» Data provided:
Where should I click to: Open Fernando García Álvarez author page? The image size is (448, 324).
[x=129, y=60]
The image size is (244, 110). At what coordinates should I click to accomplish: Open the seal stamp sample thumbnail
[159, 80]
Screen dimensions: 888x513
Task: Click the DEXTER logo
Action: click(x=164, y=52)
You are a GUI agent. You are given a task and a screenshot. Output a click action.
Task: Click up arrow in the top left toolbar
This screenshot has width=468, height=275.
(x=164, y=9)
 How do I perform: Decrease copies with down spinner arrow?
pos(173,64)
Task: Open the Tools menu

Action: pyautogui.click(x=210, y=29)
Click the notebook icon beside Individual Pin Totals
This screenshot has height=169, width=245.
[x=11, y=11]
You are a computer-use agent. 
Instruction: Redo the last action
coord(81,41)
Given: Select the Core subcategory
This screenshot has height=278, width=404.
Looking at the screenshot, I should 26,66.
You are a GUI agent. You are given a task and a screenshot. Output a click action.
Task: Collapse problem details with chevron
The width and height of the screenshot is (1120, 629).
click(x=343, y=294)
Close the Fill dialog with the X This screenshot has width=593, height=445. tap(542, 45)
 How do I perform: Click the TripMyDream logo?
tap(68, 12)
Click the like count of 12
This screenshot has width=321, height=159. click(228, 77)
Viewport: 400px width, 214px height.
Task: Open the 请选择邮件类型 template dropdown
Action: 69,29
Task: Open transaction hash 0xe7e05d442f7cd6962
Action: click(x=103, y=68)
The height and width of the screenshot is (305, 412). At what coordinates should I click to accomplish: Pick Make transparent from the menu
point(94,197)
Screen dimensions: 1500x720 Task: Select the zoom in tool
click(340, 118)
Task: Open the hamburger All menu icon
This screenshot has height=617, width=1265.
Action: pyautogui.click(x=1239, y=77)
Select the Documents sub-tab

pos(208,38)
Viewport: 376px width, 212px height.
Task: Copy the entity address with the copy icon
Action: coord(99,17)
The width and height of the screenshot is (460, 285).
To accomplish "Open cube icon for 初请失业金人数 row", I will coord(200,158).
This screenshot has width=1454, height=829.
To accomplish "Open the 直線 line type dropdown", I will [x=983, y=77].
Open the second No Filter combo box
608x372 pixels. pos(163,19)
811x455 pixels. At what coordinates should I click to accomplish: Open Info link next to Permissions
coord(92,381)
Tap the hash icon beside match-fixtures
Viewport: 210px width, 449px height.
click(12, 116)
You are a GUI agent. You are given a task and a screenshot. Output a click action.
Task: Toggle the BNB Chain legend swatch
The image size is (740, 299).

» Problem to work on:
Pull out every line in the material above where "will" occurs.

» Result of this exercise:
To accomplish "Open cube icon for 初请失业金人数 row", I will coord(200,158).
To accomplish "Open the 直線 line type dropdown", I will [x=983, y=77].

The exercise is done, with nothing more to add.